(Records excerpted from a collection)
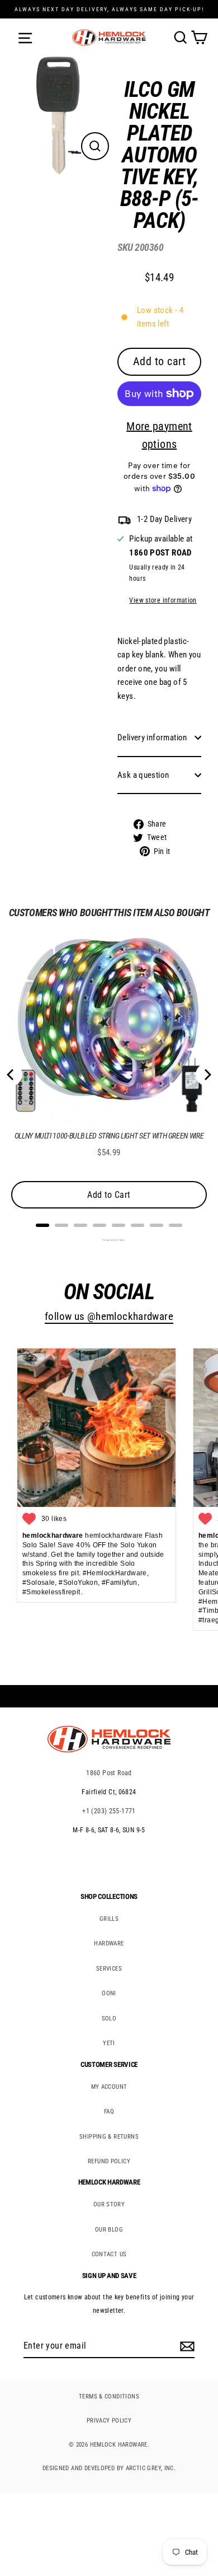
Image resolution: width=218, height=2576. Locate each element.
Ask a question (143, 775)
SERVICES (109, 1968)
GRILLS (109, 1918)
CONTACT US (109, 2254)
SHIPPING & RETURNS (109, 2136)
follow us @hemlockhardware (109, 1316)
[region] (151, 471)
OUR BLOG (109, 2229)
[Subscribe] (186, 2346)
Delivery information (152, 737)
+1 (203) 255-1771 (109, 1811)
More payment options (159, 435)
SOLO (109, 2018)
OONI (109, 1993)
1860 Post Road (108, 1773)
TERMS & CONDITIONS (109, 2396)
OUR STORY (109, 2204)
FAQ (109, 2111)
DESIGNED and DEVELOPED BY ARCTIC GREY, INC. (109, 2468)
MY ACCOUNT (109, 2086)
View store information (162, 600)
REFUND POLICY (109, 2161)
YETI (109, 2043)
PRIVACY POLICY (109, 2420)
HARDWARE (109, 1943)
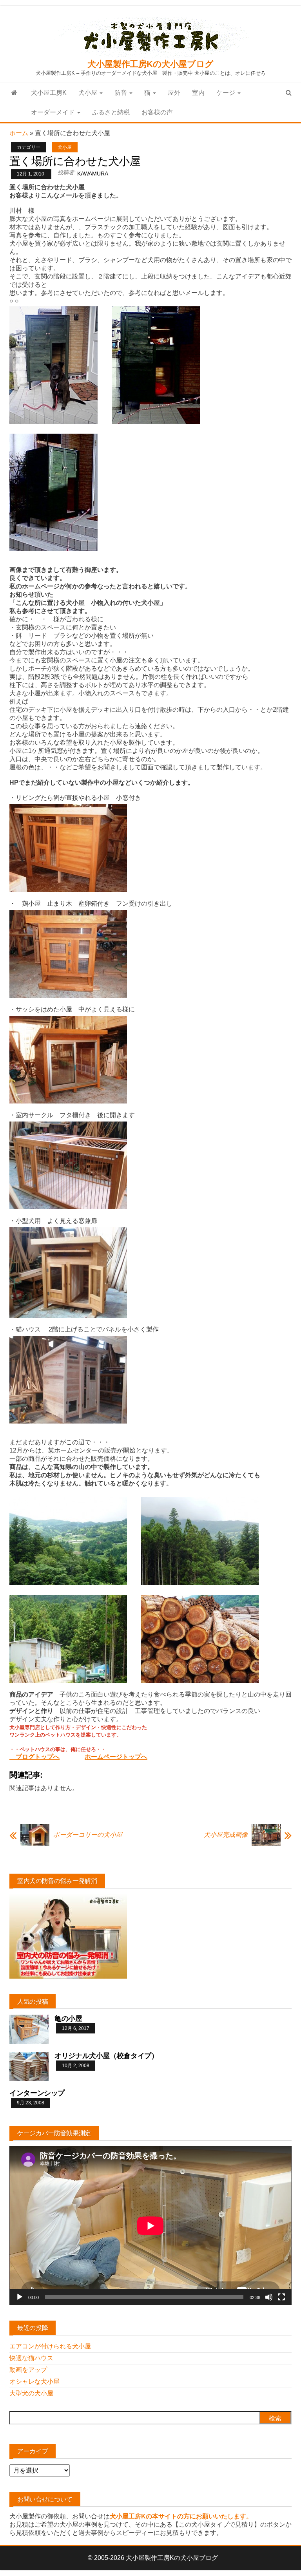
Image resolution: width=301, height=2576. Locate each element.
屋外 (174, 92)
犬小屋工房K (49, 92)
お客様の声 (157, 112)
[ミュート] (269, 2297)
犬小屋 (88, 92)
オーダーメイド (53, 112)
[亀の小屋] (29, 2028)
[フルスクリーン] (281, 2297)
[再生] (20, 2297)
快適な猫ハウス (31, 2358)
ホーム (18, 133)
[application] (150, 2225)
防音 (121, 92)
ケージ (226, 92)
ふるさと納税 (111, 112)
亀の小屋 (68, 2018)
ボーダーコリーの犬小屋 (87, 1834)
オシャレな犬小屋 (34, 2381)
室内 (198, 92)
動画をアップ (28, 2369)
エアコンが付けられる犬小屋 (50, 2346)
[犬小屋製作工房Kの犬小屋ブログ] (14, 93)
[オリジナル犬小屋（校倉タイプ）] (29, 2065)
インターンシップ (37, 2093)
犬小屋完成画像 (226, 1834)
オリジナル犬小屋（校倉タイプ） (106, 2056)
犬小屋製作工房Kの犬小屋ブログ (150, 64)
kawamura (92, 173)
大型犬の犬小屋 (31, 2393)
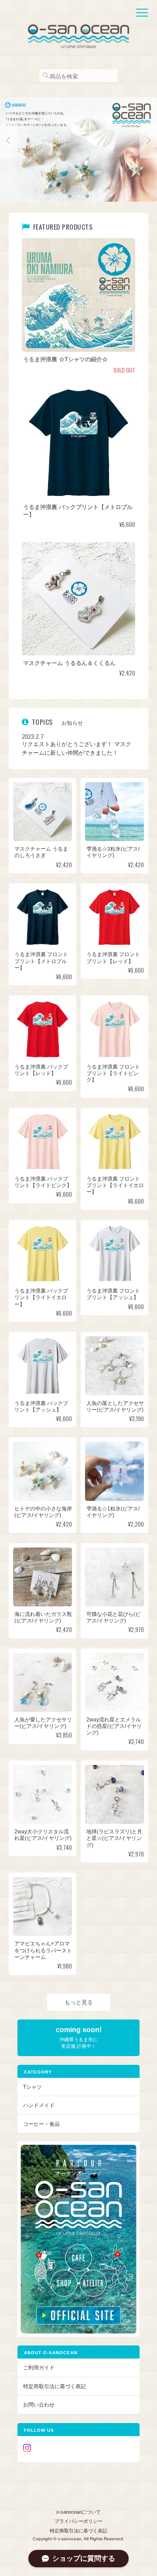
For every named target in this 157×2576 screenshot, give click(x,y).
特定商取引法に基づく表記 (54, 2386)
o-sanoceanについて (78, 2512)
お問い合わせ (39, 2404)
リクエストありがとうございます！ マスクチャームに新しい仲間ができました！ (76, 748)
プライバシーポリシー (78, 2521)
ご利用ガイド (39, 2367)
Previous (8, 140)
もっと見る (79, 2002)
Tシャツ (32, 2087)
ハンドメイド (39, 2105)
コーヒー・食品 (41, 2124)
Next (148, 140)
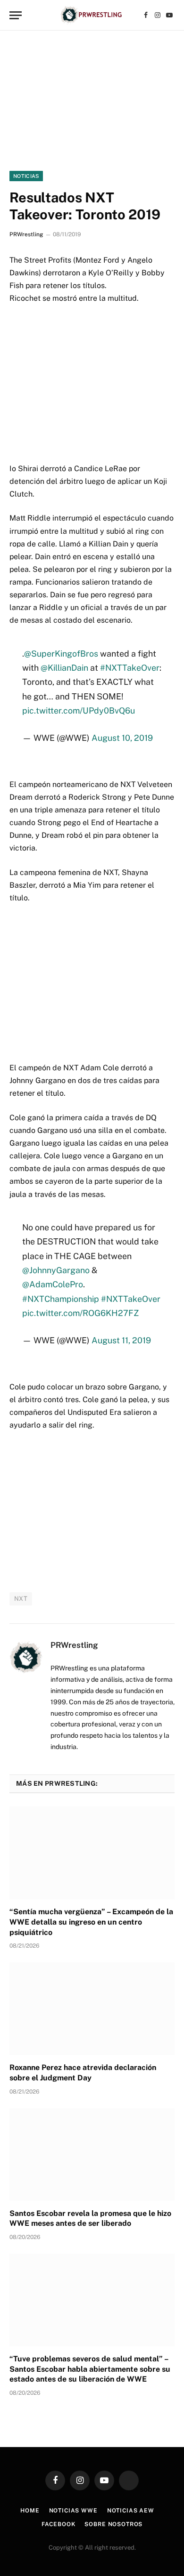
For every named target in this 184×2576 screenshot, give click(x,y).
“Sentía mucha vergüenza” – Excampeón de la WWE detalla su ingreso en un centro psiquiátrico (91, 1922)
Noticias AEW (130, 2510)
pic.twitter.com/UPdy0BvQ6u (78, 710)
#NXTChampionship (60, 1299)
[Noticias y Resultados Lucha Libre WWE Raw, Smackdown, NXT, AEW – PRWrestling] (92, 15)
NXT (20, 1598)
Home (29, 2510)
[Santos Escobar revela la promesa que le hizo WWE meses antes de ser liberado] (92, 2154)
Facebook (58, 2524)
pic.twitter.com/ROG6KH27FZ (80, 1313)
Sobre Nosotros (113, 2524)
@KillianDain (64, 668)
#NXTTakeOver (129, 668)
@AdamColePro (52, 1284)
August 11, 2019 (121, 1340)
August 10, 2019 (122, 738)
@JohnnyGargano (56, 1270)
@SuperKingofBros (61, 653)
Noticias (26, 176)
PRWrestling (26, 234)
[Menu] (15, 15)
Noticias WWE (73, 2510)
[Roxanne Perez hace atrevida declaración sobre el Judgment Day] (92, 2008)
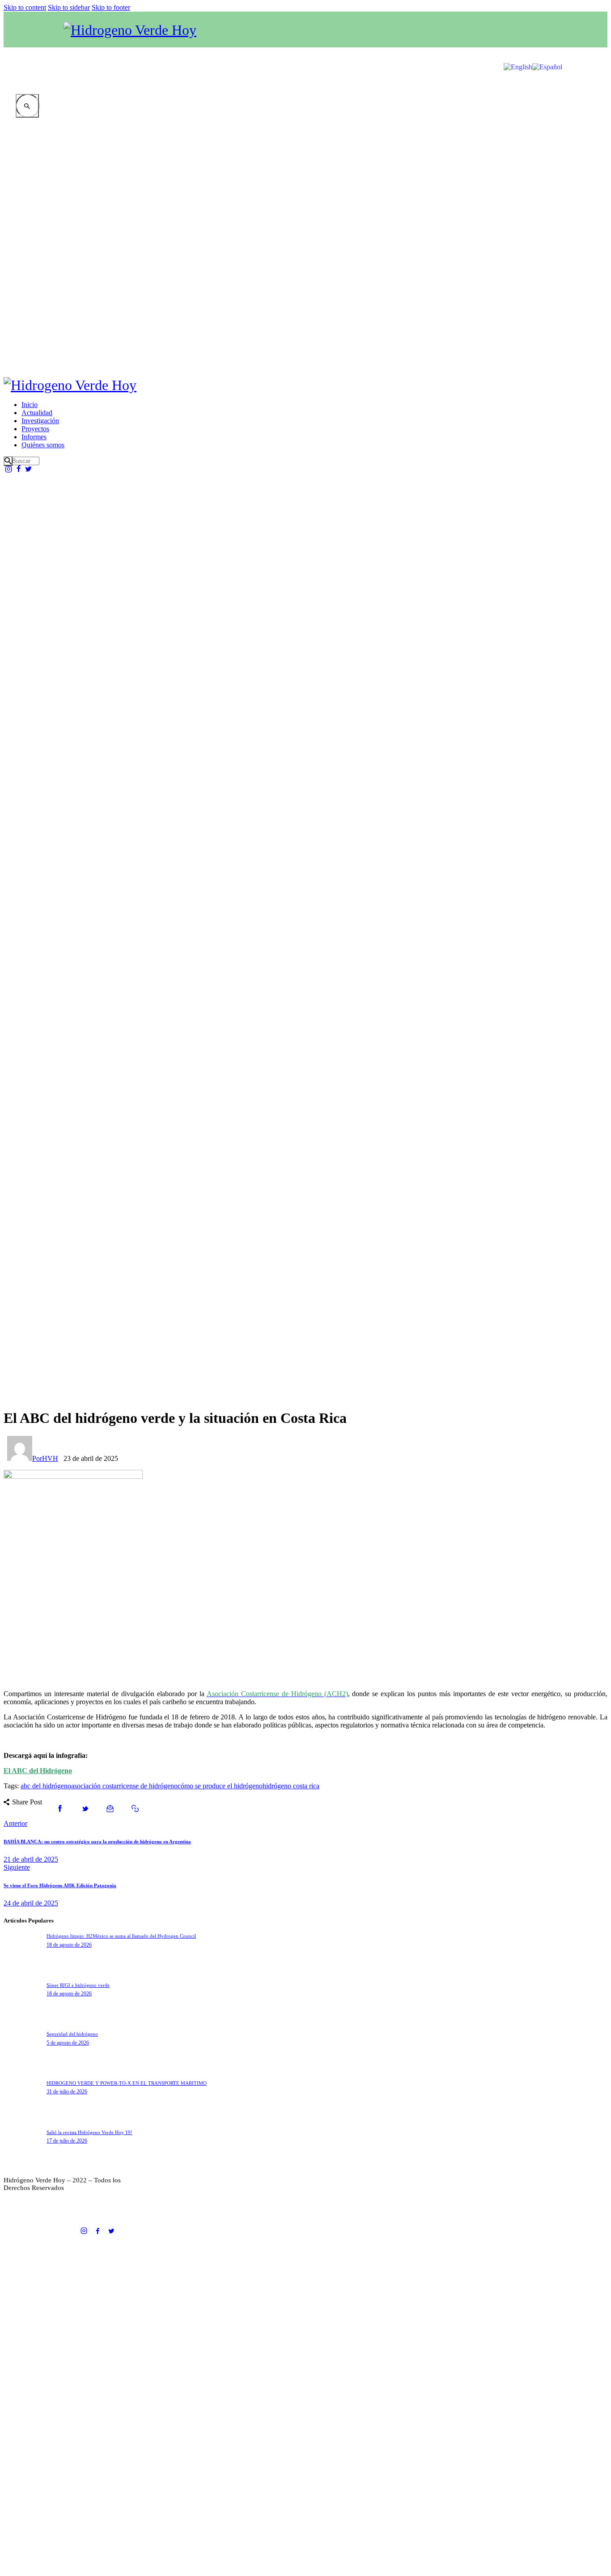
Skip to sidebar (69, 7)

PROBLEM DESCRIPTION. Print the data above in full and exactly as it appears, skipping the pictures.

SOLUTION TO THE EXERCISE.
Image resolution: width=218, height=2576. Locate each element.
Ask a question (143, 775)
SERVICES (109, 1968)
GRILLS (109, 1918)
CONTACT US (109, 2254)
SHIPPING & RETURNS (109, 2136)
follow us @hemlockhardware (109, 1316)
[region] (151, 471)
OUR BLOG (109, 2229)
[Subscribe] (186, 2346)
Delivery information (152, 737)
+1 (203) 255-1771 (109, 1811)
More payment options (159, 435)
SOLO (109, 2018)
OONI (109, 1993)
1860 Post Road (108, 1773)
TERMS & CONDITIONS (109, 2396)
OUR STORY (109, 2204)
FAQ (109, 2111)
DESIGNED and DEVELOPED BY ARCTIC GREY, INC. (109, 2468)
MY ACCOUNT (109, 2086)
View store information (162, 600)
REFUND POLICY (109, 2161)
YETI (109, 2043)
PRIVACY POLICY (109, 2420)
HARDWARE (109, 1943)
Image resolution: width=301, height=2576. Locate each element.
屋外 (174, 92)
犬小屋工房K (49, 92)
お客様の声 (157, 112)
[ミュート] (269, 2297)
犬小屋 (88, 92)
オーダーメイド (53, 112)
[亀の小屋] (29, 2028)
[フルスクリーン] (281, 2297)
[再生] (20, 2297)
快適な猫ハウス (31, 2358)
ホーム (18, 133)
[application] (150, 2225)
防音 (121, 92)
ケージ (226, 92)
ふるさと納税 (111, 112)
亀の小屋 (68, 2018)
ボーダーコリーの犬小屋 (87, 1834)
オシャレな犬小屋 (34, 2381)
室内 (198, 92)
動画をアップ (28, 2369)
エアコンが付けられる犬小屋 (50, 2346)
[犬小屋製作工房Kの犬小屋ブログ] (14, 93)
[オリジナル犬小屋（校倉タイプ）] (29, 2065)
インターンシップ (37, 2093)
犬小屋完成画像 (226, 1834)
オリジナル犬小屋（校倉タイプ） (106, 2056)
犬小屋製作工房Kの犬小屋ブログ (150, 64)
kawamura (92, 173)
大型犬の犬小屋 (31, 2393)
For every named target in this 157×2576 screenshot, give click(x,y).
特定商取引法に基づく表記 (54, 2386)
o-sanoceanについて (78, 2512)
お問い合わせ (39, 2404)
リクエストありがとうございます！ マスクチャームに新しい仲間ができました！ (76, 748)
プライバシーポリシー (78, 2521)
ご利用ガイド (39, 2367)
Previous (8, 140)
もっと見る (79, 2002)
Tシャツ (32, 2087)
ハンドメイド (39, 2105)
コーヒー・食品 (41, 2124)
Next (148, 140)
For every named target in this 184×2576 screenshot, give click(x,y).
“Sentía mucha vergüenza” – Excampeón de la WWE detalla su ingreso en un centro psiquiátrico (91, 1922)
Noticias AEW (130, 2510)
pic.twitter.com/UPdy0BvQ6u (78, 710)
#NXTChampionship (60, 1299)
[Noticias y Resultados Lucha Libre WWE Raw, Smackdown, NXT, AEW – PRWrestling] (92, 15)
NXT (20, 1598)
Home (29, 2510)
[Santos Escobar revela la promesa que le hizo WWE meses antes de ser liberado] (92, 2154)
Facebook (58, 2524)
pic.twitter.com/ROG6KH27FZ (80, 1313)
Sobre Nosotros (113, 2524)
@KillianDain (64, 668)
#NXTTakeOver (129, 668)
@AdamColePro (52, 1284)
August 11, 2019 (121, 1340)
August 10, 2019 (122, 738)
@JohnnyGargano (56, 1270)
@SuperKingofBros (61, 653)
Noticias (26, 176)
PRWrestling (26, 234)
[Menu] (15, 15)
Noticias WWE (73, 2510)
[Roxanne Perez hace atrevida declaración sobre el Judgment Day] (92, 2008)
Skip to sidebar (69, 7)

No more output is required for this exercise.